Difficulties of collecting a representative sample may be reflected in the same as adequate volume, low concentration, lowered initial motility and normal morphology. Collection of semen after a long period of sexual rest may be reflected in high density, lowered wave motion and motility with sometimes a mild increase in tailless heads. Improvement in successive samples suggests that sexual rest was the cause of poorer characteristics in earlier samples. In infertility which is the result of behavioral problems, the semen picture is often normal. A statement in the report can be made that if the bull were ejaculating this (normal) quality semen into normal cows then they should have become pregnant. This situation is found, for example, in many cases of corkscrew deviation of the penis.
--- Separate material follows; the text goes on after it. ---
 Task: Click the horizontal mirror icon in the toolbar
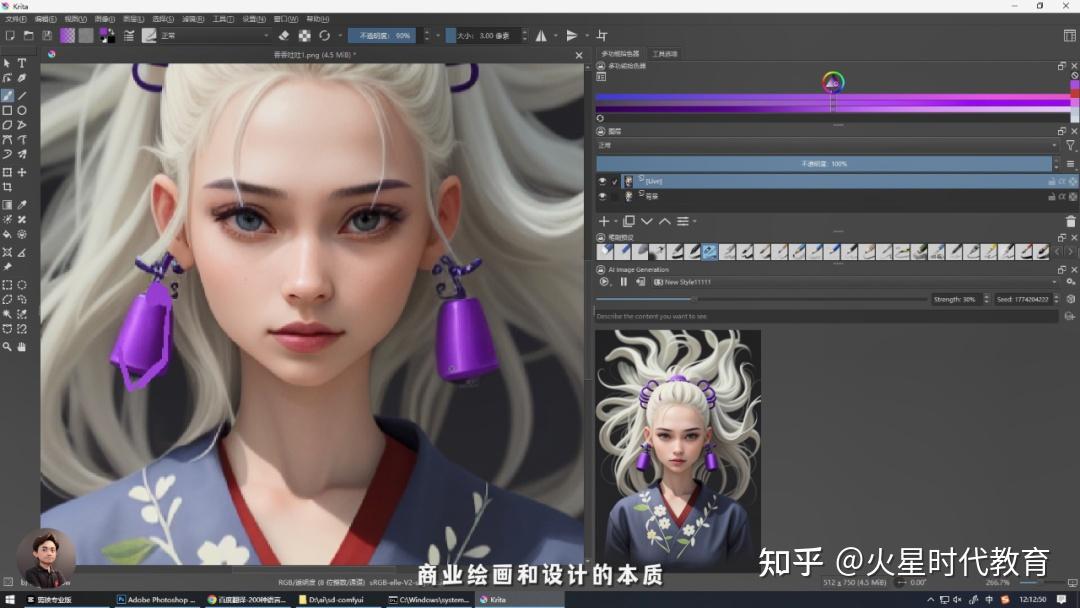pos(541,33)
Many semen characteristics may be affected when there is testicular dysfunction. Lowered concentration of spermatozoa and motility as well as increased abnormalities of the sperm herd, tailless heads and other midpiece and tail abnormalities are common. Specific to testicular problems are the reduced sperm output, sperm head abnormalities and structural abnormalities of the midpiece. In degenerative changes in the testicles the semen picture tends to change over time with increased severity in progressive degeneration or improvement when regeneration is taking place. Disturbance in the epididymis may be reflected in lowered motility and increases in the percentage of spermatozoa with various patterns of midpiece and tail abnormalities. Abnormality of the ampullae will often result in increased tailless heads. Inflammatory conditions of the duct system which is still patent will result in reduced motility and an increase in tailless heads accompanied by leucocytes and possibly epithelial cells from the damaged duct. In seminal vesiculitis leucocytes, epithelial cells and chromatin clumps may be found in the semen. Leucocytes and epithelial cells which have come from an inflamed part of the accessory genitalia will often be degenerate and they may be accompanied by some non specific cell debris.